Below are records; reproduce exactly the lines from the one containing "[Breast Health Updates" through the end, both included, and only those.
====
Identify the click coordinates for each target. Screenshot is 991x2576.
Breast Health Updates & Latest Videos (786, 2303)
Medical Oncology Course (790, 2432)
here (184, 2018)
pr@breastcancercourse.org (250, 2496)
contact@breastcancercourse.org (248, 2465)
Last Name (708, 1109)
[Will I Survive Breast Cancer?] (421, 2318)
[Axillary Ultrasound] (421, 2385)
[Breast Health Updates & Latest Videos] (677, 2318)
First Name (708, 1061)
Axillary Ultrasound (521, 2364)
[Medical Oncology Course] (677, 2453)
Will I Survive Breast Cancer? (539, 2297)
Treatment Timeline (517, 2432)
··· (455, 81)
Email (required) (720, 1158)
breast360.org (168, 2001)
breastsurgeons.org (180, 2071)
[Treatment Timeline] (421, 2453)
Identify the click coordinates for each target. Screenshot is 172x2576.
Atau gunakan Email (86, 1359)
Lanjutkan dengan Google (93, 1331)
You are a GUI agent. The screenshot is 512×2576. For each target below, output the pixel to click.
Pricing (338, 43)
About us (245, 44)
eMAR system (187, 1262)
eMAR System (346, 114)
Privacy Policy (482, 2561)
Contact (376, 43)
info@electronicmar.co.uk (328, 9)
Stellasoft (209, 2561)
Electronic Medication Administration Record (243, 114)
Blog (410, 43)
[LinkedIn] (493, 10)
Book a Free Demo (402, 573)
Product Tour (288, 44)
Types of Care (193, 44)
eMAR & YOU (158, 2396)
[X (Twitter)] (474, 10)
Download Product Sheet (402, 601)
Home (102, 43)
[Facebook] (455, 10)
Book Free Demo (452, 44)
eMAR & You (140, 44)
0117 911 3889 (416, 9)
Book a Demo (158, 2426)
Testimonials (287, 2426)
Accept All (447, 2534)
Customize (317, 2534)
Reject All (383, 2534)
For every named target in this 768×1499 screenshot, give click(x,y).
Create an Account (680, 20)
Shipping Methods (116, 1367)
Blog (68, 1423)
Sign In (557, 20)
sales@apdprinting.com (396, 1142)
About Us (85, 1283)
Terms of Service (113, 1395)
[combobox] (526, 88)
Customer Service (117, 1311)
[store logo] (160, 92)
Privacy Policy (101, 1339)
====
#### Task solution
[Breast Health Updates & Latest Videos] (677, 2318)
First Name (708, 1061)
Axillary Ultrasound (521, 2364)
[Medical Oncology Course] (677, 2453)
Will I Survive Breast Cancer? (539, 2297)
Treatment Timeline (517, 2432)
··· (455, 81)
Email (required) (720, 1158)
breast360.org (168, 2001)
breastsurgeons.org (180, 2071)
[Treatment Timeline] (421, 2453)
Identify the click coordinates for each target. Screenshot is 172x2576.
Atau gunakan Email (86, 1359)
Lanjutkan dengan Google (93, 1331)
You are a GUI agent. The screenshot is 512×2576. For each target below, output the pixel to click.
Pricing (338, 43)
About us (245, 44)
eMAR system (187, 1262)
eMAR System (346, 114)
Privacy Policy (482, 2561)
Contact (376, 43)
info@electronicmar.co.uk (328, 9)
Stellasoft (209, 2561)
Electronic Medication Administration Record (243, 114)
Blog (410, 43)
[LinkedIn] (493, 10)
Book a Free Demo (402, 573)
Product Tour (288, 44)
Types of Care (193, 44)
eMAR & YOU (158, 2396)
[X (Twitter)] (474, 10)
Download Product Sheet (402, 601)
Home (102, 43)
[Facebook] (455, 10)
Book Free Demo (452, 44)
eMAR & You (140, 44)
0117 911 3889 (416, 9)
Book a Demo (158, 2426)
Testimonials (287, 2426)
Accept All (447, 2534)
Customize (317, 2534)
Reject All (383, 2534)
For every named target in this 768×1499 screenshot, give click(x,y).
Create an Account (680, 20)
Shipping Methods (116, 1367)
Blog (68, 1423)
Sign In (557, 20)
sales@apdprinting.com (396, 1142)
About Us (85, 1283)
Terms of Service (113, 1395)
[combobox] (526, 88)
Customer Service (117, 1311)
[store logo] (160, 92)
Privacy Policy (101, 1339)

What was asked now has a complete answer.